Roleplaying as a cat is a surprisingly hard task, because I’m not a cat, and their mindset is so far away from mine as to be impossible to understand, and giving me the option to do cat things just accentuates the point. The game gives me quests to do, but also allows me to lie down on the floor and sleep for a while. That might be understandable if I was a cat playing the game, but I’m not. Why would I press a button just to look at a static image of a cartoon cat until I get bored, when I could be playing the game?

This is perhaps why, when looking for an animal related game to play, I would probably rather suggest Fumito Ueda’s unfairly maligned The Last Guardian over Stray. In The Last Guardian, you control a human, rather than an animal, with Trico, the large bird-like dog companion you have, being treated more like a pet. Trico will often reject the player’s command and behave in a stubborn manner, but having been a pet owner myself, it’s constantly impressive to see the ways in which Trico responds like a real pet - specifically like a real rescue animal. Because I’m not directly in control of Trico, the bond I felt with it while playing The Last Guardian became a lot closer than I’ve ever felt about a virtual animal.

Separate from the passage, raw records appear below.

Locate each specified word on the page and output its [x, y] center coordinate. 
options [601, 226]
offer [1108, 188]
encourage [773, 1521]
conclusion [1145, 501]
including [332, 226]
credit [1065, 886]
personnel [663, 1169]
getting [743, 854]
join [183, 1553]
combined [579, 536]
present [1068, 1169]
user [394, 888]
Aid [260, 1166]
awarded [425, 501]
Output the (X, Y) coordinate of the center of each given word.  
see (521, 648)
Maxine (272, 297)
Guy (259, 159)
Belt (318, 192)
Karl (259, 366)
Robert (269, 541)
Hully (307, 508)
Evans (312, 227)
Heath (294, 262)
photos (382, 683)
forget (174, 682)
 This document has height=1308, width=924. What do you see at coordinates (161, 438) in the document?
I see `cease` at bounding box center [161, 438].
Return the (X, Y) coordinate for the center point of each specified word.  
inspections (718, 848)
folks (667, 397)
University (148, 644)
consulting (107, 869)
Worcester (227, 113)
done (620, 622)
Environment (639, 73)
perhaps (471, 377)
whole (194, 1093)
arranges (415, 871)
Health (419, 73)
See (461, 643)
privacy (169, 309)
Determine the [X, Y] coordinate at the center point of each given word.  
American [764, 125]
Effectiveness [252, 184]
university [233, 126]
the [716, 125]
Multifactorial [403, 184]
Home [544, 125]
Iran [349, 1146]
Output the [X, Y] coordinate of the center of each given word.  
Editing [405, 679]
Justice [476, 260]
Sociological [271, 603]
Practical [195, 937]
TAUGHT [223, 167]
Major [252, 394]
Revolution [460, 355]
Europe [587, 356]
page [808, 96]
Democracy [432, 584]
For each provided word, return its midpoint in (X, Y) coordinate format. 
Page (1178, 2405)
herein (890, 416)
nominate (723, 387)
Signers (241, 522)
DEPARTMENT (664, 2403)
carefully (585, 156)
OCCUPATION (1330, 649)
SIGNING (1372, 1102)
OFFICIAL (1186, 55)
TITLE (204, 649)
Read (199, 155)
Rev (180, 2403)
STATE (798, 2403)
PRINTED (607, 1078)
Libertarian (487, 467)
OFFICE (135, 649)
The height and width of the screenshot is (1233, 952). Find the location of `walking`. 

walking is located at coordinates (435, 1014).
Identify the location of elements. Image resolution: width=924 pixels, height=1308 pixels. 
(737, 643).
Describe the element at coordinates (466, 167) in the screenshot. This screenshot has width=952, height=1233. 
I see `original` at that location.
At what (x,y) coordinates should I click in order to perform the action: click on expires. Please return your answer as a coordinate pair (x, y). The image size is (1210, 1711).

In contrast, Stray often makes me feel like I wasn’t playing as a cat at all. Whenever I’m engaging with the story and the fetch quests, I might as well be playing as a short human character from any other game. Whenever I’m given the option to play-act as a cat, it feels just like that; play-acting. I can’t understand why cats like scratching posts. It’s a feeling that’s impossible to empathise with, because it lays just outside the reach of human understanding; much like imagining the ways in which other animals perceive the world, we can only really think about it in theory.

Before Stray released, I wondered whether bringing an entirely new perspective into the world of video games would pay dividends - generating an unprecedented kind of empathy. Instead, it predictably fails to do that, but in its failure, it does manage to at least start to form the limits of what kinds of empathy games can generate. For now, I think I’ll just replay The Last Guardian.